C.  Was the decision otherwise reasonable?

[5]               I am not persuaded by the applicants’ arguments and therefore dismiss this Application for judicial review.

II.                Standard of Review

[6]               The applicants submit that this Court should adopt a reasonableness standard of review in considering issues A and C above, but that that issue B, the sur place matter, raises a question of jurisdiction reviewable on a standard of correctness. I do not agree.

[7]               In considering the sur place matter the RAD was interpreting its home statute, specifically subsections 111(1) and 111(2) of the Immigration and Refugee Protection Act, SC 2001, c 27 [IRPA]. Where a tribunal is interpreting its home statute there is a presumption that the reasonableness standard of review applies to that interpretation (Canada (Citizenship and Immigration) v Huruglica, 2016 FCA 93 at paras 30-33 [Huruglica]; Dunsmuir v New Brunswick, [2008] 1 SCR 190 at para 54 [Dunsmuir]). The issue raised here is not one of true jurisdiction but rather one of interpretation. I will adopt a reasonableness standard of review in considering all of the issues raised.

III.             Analysis

A.                Did the RAD reasonably refuse to admit the proposed new evidence?
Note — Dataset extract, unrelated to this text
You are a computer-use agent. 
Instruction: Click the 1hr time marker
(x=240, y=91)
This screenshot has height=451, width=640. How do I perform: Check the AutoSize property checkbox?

[8]               The applicants submitted new evidence to the RAD in the form of an affidavit from a leader of the Church of Almighty God in Canada and printouts from the Church’s website.

[9]               The RAD refused to accept the proposed new evidence. The RAD noted that subsection 110(4) of the IRPA limits new evidence to that which arose after the rejection of the claim by the RPD or evidence that the applicants could not reasonably have been expected to present before the RPD. The RAD found the new evidence did not satisfy the requirements of subsection 110(4) of the IRPA.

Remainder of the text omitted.